**CONSIGNE A**. Réécrivez les lignes de la liste en commençant à celle qui contient « At what (x,y) » et en vous arrêtant après celle qui contient « Looking at the ». Remplacez « purple » par « violet » sans rien modifier d'autre.

**TEXTE SOURCE**.
>>>>

Vous voilà donc enfin
Madame la mariée,
Vous voilà donc enfin
À votre époux liée
Avec un long fil d’or
Qui ne rompt qu’à la mort.

Et cette oraison. (Parti, au temps de sa jeunesse, d’un art mal défendu contre la vaine singularité, Fagus s’est élevé à cette harmonie, à cette ampleur, à ce sublime simple) :

Ta femme et toi pour dot quand tu te marieras,
Échangerez le deuil, l’angoisse et la misère…
Et vous vous aimerez : des enfants vous viendront
Et vous les bénirez, comme je fais moi-même,
Et sur vous, sans vieillir, les siècles tourneront
Ramenant chaque fois le sanglotant baptême.
Mais si Dieu veut, nous nous retrouverons enfin
Délivrés du fardeau des mortelles misères,
Dans le ravissement sans mesure et sans fin
Et le vertigineux repos dans la lumière.

Une chanson après l’autre, le poète aura dit et sa vie et ses songes.

<<<<

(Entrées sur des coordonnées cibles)
>>>>

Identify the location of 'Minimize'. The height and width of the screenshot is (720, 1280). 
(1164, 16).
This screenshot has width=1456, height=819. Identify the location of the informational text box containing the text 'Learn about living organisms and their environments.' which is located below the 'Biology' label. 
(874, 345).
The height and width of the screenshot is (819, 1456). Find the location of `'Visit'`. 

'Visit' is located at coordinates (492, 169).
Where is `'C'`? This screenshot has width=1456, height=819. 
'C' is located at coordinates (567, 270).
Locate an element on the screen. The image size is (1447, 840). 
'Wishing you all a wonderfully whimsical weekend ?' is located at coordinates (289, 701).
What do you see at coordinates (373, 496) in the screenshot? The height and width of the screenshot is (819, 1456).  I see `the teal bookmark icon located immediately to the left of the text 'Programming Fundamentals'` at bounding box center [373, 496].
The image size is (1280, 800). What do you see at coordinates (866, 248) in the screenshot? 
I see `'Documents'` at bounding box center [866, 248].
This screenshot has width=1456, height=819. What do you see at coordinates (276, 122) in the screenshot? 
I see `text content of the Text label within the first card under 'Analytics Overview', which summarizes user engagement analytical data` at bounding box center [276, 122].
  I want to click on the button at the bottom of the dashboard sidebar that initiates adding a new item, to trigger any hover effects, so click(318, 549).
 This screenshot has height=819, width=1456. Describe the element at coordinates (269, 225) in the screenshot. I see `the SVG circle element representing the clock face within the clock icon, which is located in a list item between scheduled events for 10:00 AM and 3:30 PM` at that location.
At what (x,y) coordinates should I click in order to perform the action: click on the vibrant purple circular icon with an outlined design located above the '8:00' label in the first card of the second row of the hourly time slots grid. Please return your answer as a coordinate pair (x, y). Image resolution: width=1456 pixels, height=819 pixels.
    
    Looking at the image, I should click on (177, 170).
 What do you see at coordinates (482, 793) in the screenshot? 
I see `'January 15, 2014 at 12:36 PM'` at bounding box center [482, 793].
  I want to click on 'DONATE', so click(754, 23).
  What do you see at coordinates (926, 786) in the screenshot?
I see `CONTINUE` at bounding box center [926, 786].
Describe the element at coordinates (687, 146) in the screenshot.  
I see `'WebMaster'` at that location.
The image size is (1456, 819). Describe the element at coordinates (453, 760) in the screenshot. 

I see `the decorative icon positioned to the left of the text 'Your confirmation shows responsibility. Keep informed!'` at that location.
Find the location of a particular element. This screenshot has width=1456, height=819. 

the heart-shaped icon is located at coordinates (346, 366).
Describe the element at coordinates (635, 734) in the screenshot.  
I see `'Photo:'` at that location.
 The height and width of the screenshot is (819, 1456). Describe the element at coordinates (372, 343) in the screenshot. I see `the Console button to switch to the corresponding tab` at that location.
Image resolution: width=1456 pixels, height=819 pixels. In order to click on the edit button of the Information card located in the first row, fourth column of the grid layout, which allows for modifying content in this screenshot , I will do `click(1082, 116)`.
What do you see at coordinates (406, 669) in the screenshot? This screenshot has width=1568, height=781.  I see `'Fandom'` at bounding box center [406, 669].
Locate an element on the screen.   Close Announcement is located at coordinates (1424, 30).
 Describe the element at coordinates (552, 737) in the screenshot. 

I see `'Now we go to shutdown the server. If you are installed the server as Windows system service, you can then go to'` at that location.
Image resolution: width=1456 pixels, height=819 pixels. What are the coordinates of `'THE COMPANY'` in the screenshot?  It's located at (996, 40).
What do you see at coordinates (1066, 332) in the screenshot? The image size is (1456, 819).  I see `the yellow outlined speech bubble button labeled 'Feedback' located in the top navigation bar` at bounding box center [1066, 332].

<<<<

**CONSIGNE B**. Poursuivez le texte sur la poésie de Fagus à partir de sa dernière phrase.

**RÉPONSE A**.
At what (x,y) coordinates should I click in order to perform the action: click on the vibrant violet circular icon with an outlined design located above the '8:00' label in the first card of the second row of the hourly time slots grid. Please return your answer as a coordinate pair (x, y). Image resolution: width=1456 pixels, height=819 pixels.
    
    Looking at the image, I should click on (177, 170).

**RÉPONSE B**.
Les poètes contemporains ont le goût de la pièce courte, pour y garder tout pur leur souffle. Surtout, ils n’ont guère souci de plier leurs fragments en bel ordre. Fagus, si. Un ordre dans chaque partie, et un ordre pour le tout. Ce que nous connaissons de son œuvre, ce que nous attendons encore, et ce qu’il en a seulement rêvé : les phases d’un chant unique, à l’ombre et à la lumière de la croix, les stations d’un même chemin difficile. Car la vie humaine n’est pas un bal, ou si c’en est un, elle est, pour Fagus, la Danse macabre.
Sur la terre foulée par le troupeau des hommes, les morts sont devinés au milieu des vivants. Le souvenir et l’image des fautes anciennes sont présents dans les crimes nouveaux.
Deux violons.
L’orgueil nous mène, par où les hommes veulent s’égaler à Dieu. La luxure nous mène, qui les rend pareils aux bêtes, capables toutefois d’ajouter aux entraînements de l’animal, le vertige, l’attrait et l’horreur du péché. Mais au cris de la terre — qui tous ne sont pas vils — une voix du ciel répond.

Une voix du ciel… Il n’en faut pas moins pour arracher le poète au navrant tête à tête du désespoir et de nos fins mortelles.

Dans le vieux cimetière
Un fossoyeur creusait :

Il fit jaillir de terre
Un crâne qui dormait.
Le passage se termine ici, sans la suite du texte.